■ Task prompt
If a picture appears, leave it out, and reproduce exactly the lines from the start of the listing below through the one bearing "Task: Click the Safari back arrow button".

■ Material shown

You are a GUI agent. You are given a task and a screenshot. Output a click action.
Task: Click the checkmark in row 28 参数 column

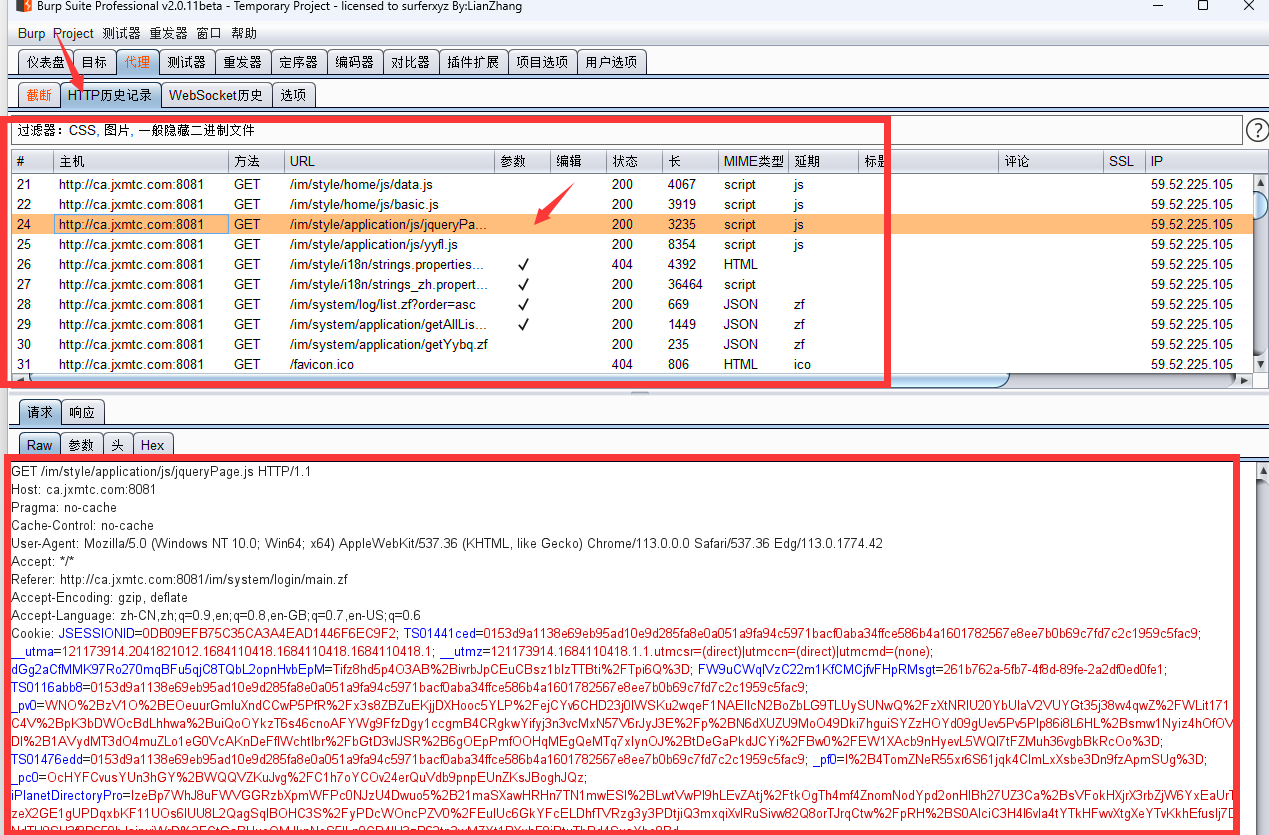(x=522, y=305)
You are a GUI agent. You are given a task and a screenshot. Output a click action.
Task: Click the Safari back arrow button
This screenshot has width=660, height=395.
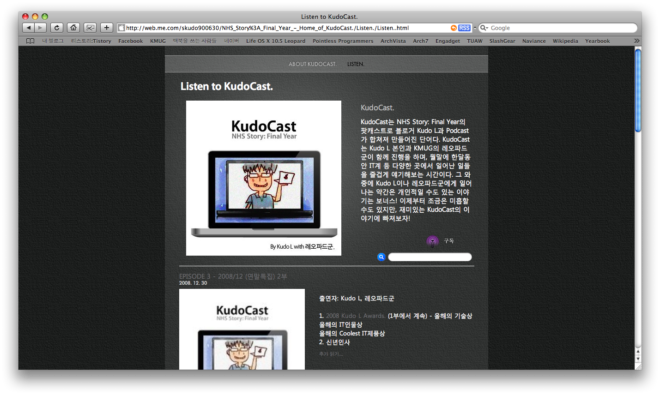pyautogui.click(x=29, y=28)
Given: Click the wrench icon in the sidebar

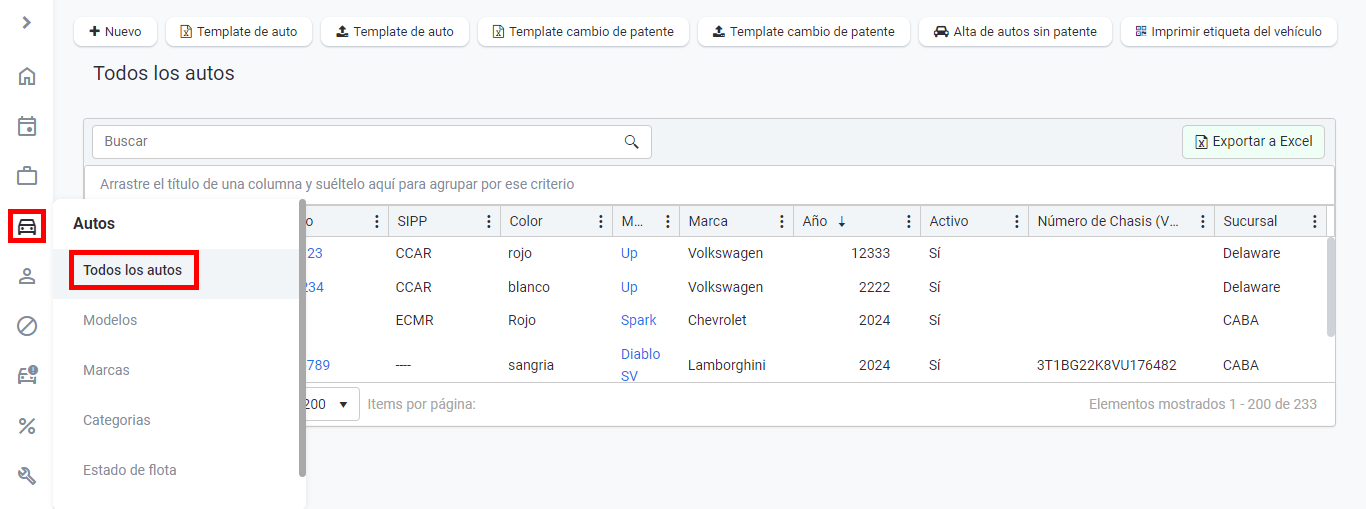Looking at the screenshot, I should click(27, 476).

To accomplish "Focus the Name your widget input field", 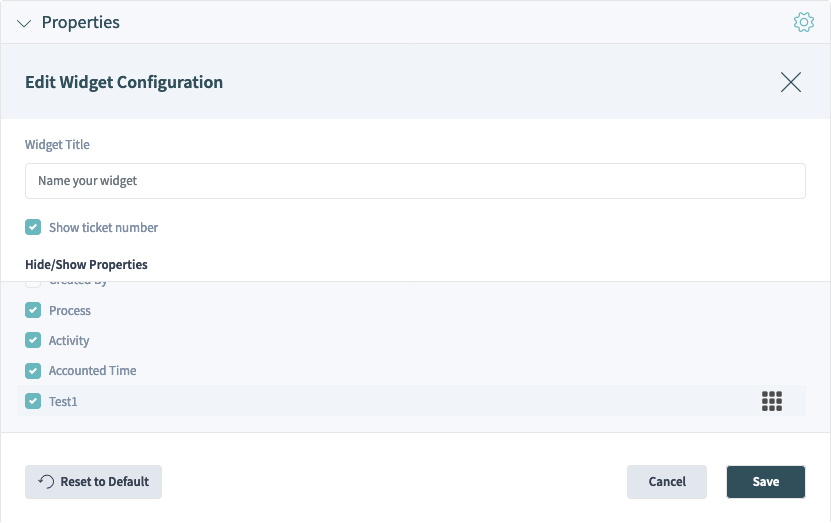I will pos(415,181).
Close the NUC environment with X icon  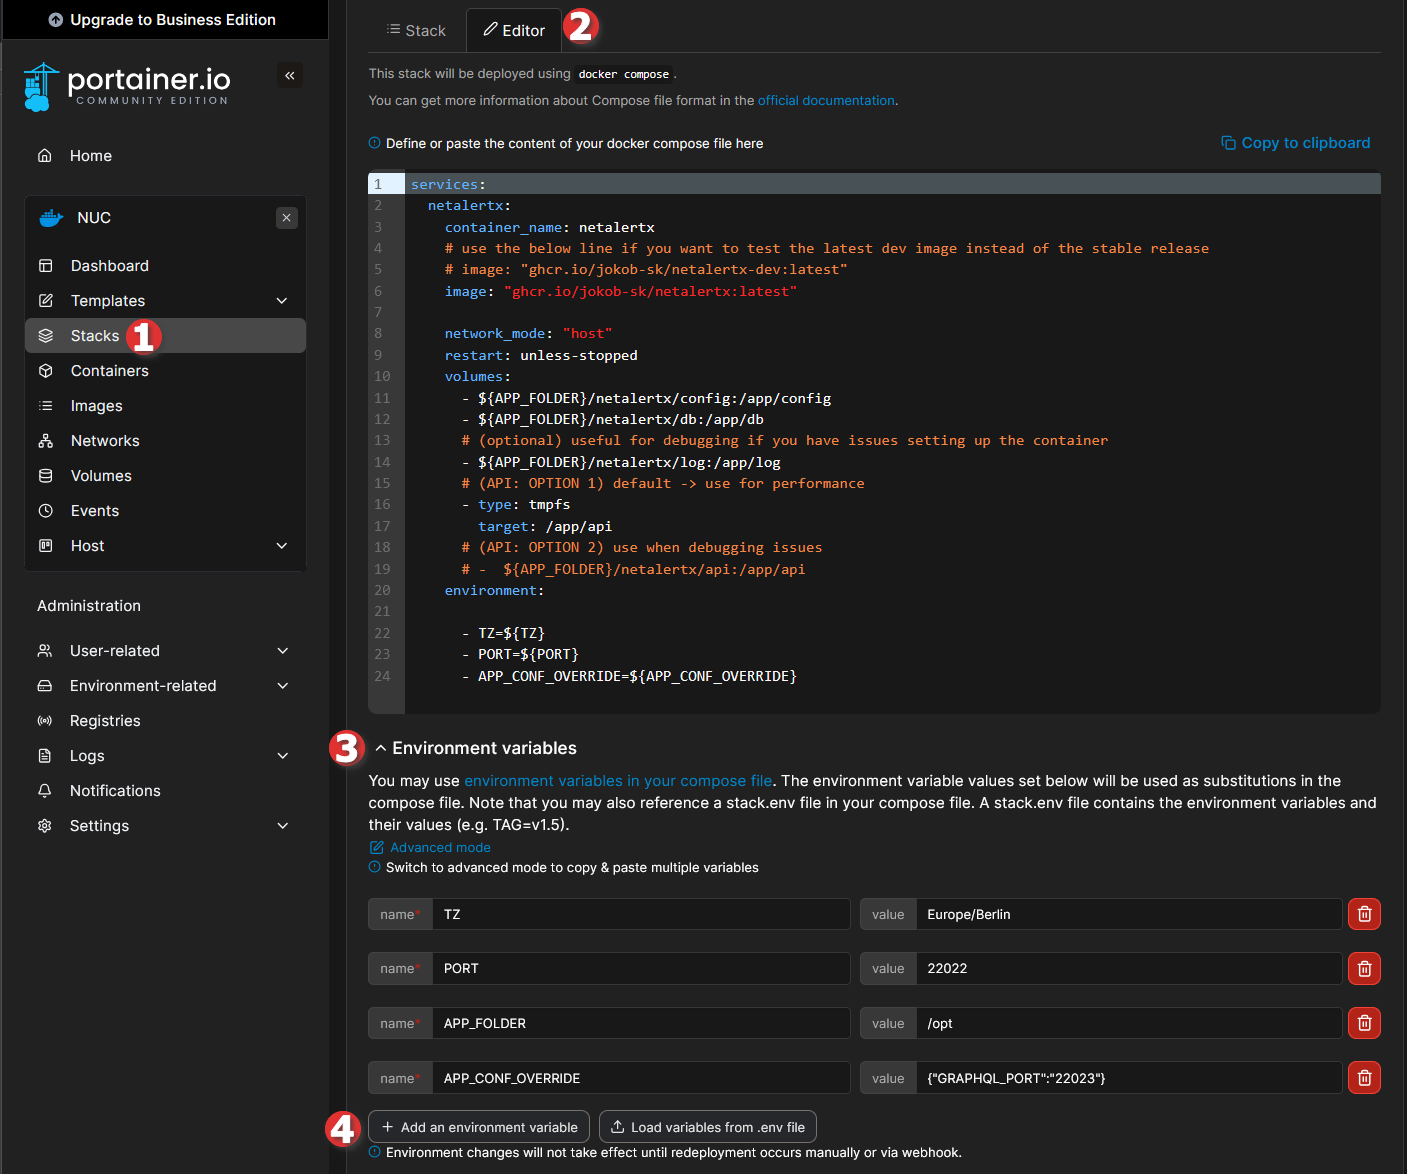tap(287, 218)
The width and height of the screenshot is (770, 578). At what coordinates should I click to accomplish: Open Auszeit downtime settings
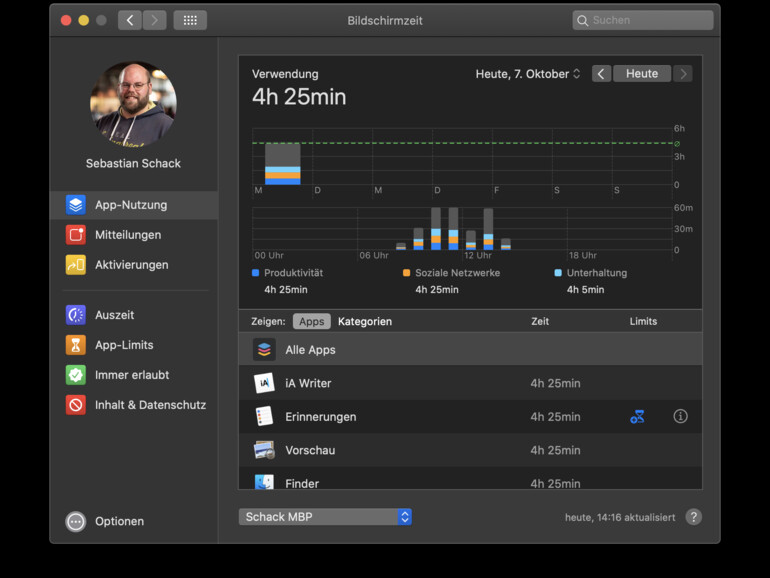point(114,315)
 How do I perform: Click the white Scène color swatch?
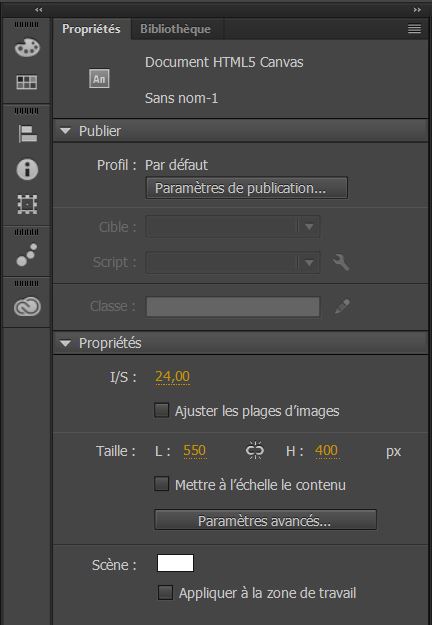click(175, 563)
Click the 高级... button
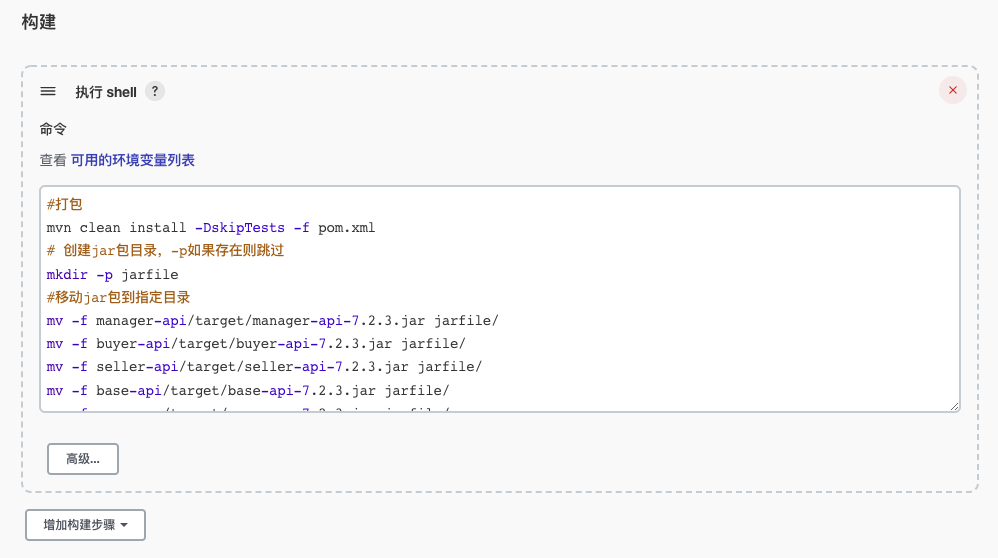 click(x=83, y=459)
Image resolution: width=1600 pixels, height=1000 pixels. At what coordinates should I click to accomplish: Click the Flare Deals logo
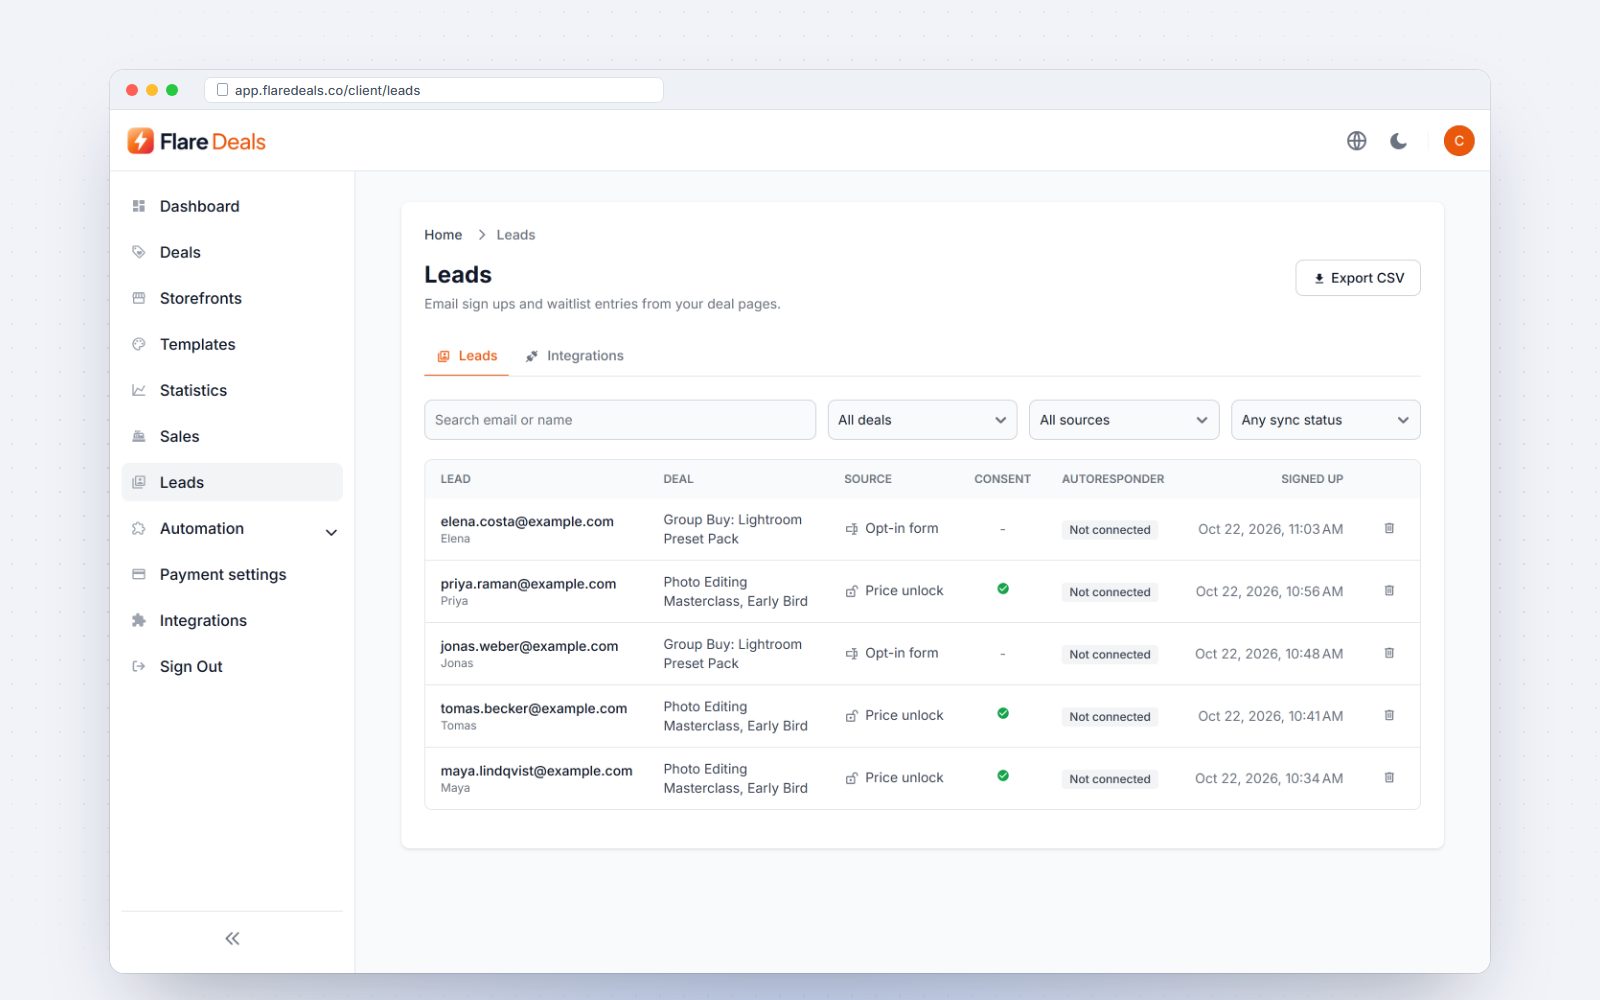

■ Exercise output
You are a GUI agent. You are given a task and a screenshot. Output a click action.
Task: Click the checkmark in row 28 参数 column

(x=522, y=305)
You are a GUI agent. You are given a task and a screenshot. Output a click action.
Task: Click the Safari back arrow button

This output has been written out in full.